● **Data entries**
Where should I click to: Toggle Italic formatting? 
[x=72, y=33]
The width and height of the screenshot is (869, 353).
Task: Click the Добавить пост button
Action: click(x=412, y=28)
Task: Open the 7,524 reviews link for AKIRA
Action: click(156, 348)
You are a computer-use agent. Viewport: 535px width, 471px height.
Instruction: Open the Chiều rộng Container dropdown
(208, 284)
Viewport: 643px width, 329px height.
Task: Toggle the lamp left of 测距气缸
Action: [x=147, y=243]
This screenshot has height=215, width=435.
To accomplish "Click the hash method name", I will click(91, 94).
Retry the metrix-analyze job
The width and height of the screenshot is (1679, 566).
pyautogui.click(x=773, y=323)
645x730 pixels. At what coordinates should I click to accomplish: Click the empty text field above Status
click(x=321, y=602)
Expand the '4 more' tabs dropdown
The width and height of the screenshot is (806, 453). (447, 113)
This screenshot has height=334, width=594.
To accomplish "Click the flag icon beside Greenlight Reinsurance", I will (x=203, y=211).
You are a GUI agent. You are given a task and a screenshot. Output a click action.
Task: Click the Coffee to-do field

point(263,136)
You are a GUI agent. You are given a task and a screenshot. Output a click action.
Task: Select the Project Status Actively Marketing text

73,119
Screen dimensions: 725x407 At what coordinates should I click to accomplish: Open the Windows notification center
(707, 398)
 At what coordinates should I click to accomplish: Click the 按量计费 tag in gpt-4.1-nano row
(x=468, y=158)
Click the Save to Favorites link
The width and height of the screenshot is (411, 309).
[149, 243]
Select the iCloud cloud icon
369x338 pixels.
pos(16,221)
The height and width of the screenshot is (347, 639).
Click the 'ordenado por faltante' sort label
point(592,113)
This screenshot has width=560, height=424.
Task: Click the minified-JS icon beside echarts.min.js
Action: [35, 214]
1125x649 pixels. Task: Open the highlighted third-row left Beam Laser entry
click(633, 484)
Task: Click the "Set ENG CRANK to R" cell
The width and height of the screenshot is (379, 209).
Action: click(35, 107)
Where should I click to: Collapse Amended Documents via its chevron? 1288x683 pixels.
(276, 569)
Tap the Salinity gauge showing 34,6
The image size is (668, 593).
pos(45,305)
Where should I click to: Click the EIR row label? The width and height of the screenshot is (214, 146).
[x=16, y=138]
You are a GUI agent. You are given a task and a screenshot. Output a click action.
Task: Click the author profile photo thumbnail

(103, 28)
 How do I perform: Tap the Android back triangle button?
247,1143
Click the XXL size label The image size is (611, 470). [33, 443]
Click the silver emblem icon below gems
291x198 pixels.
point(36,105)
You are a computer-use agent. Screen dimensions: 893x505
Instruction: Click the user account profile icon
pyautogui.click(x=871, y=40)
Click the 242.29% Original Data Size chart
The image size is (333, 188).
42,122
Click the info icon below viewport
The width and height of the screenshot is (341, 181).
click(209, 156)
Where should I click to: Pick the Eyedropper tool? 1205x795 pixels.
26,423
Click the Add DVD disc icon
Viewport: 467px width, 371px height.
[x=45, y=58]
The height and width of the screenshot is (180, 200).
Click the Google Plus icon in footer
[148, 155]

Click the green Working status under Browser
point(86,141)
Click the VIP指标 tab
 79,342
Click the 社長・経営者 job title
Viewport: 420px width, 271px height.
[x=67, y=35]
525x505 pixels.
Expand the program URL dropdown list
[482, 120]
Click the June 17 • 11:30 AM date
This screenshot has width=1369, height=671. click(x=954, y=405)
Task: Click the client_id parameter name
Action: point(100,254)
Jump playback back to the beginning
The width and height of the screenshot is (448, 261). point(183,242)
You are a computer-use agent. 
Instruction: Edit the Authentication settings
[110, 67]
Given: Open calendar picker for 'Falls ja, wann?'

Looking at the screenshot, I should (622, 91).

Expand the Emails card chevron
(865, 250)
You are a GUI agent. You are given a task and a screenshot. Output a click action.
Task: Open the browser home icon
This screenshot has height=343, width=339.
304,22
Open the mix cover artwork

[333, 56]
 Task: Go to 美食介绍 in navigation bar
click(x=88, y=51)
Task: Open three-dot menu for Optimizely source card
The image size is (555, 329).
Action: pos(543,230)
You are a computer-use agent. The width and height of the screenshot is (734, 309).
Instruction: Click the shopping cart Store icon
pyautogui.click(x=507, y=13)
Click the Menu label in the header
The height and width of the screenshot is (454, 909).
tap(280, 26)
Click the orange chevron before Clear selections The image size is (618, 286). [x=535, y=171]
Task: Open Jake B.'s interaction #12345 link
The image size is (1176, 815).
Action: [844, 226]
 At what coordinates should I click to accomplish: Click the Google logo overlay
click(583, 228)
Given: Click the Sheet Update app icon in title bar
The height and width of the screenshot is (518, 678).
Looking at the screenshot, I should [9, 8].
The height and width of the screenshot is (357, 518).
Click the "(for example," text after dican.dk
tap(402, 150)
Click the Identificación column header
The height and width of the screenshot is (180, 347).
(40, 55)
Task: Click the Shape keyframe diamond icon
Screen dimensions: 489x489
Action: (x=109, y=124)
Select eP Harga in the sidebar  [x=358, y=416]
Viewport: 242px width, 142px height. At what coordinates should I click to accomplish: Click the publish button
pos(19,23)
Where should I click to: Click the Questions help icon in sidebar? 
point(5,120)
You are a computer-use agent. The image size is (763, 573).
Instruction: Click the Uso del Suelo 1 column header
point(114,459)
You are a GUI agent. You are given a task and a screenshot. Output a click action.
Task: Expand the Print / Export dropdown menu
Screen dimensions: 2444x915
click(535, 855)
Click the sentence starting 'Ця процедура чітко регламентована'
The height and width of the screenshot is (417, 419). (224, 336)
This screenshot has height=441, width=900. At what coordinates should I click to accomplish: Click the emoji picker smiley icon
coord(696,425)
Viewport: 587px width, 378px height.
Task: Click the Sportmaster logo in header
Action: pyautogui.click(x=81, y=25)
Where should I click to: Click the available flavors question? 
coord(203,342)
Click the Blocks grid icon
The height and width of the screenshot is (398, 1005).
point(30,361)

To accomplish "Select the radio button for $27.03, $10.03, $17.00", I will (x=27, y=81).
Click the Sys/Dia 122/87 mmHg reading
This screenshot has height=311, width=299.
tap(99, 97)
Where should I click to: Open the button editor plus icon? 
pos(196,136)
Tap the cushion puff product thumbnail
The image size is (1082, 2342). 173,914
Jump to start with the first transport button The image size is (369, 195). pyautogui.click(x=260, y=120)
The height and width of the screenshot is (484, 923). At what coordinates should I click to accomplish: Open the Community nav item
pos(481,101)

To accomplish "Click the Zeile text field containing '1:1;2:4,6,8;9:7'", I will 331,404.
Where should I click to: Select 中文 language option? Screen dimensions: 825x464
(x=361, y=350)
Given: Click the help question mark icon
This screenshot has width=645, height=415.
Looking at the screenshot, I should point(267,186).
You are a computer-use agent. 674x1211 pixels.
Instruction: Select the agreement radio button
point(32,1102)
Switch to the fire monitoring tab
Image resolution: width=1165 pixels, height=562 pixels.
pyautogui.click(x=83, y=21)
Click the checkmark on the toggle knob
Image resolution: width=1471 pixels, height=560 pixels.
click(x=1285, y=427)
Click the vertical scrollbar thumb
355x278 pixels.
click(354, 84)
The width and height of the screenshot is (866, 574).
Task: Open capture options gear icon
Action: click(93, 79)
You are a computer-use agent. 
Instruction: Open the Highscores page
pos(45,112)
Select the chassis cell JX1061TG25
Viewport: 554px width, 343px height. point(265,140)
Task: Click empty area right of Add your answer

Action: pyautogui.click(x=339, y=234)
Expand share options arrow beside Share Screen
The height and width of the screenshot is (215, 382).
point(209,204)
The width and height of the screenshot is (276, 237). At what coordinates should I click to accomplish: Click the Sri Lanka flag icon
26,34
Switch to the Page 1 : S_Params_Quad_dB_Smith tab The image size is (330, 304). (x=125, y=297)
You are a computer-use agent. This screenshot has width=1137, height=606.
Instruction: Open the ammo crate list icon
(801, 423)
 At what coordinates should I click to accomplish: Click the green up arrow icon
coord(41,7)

● **Task prompt**
The required answer is the run of lines above, starting at the line with "Task: Open three-dot" and ending at the line with "Task: Open Jake B.'s interaction #12345 link", reproduced exactly with both ends.

● **Exercise result**
Task: Open three-dot menu for Optimizely source card
The image size is (555, 329).
Action: pos(543,230)
You are a computer-use agent. The width and height of the screenshot is (734, 309).
Instruction: Click the shopping cart Store icon
pyautogui.click(x=507, y=13)
Click the Menu label in the header
The height and width of the screenshot is (454, 909).
tap(280, 26)
Click the orange chevron before Clear selections The image size is (618, 286). [x=535, y=171]
Task: Open Jake B.'s interaction #12345 link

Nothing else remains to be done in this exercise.